### Lo solicitado
Localice en los registros todas las líneas que contienen la palabra "resolution" y cópielas.

### Registros extraídos

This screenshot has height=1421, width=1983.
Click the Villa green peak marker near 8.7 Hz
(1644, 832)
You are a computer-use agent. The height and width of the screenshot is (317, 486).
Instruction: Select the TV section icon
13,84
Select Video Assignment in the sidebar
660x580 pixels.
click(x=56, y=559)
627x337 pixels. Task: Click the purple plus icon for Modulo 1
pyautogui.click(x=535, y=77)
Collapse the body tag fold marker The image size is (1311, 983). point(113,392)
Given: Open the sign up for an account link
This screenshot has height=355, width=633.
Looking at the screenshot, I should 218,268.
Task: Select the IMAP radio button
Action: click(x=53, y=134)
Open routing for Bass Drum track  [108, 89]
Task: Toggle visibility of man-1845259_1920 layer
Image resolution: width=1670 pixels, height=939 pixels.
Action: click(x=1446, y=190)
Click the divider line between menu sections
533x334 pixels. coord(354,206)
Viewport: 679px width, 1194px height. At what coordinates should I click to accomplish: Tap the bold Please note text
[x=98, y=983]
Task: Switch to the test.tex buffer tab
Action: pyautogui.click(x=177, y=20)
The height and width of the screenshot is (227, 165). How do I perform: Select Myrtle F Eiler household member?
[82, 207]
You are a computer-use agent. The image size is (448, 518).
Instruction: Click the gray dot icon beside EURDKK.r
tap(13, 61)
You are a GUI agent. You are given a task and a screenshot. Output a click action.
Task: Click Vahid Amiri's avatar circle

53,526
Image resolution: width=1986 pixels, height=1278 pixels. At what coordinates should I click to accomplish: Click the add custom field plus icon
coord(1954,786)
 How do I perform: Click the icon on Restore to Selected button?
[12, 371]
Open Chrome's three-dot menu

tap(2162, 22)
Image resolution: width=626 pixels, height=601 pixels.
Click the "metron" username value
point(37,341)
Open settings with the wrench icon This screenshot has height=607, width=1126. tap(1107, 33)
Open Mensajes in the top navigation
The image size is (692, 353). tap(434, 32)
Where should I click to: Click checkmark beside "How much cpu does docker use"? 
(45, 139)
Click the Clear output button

### Solución a continuación
Image resolution: width=1670 pixels, height=939 pixels.
Image resolution: width=1986 pixels, height=1278 pixels. At what coordinates should I click to accomplish: Click the add custom field plus icon
Image resolution: width=626 pixels, height=601 pixels.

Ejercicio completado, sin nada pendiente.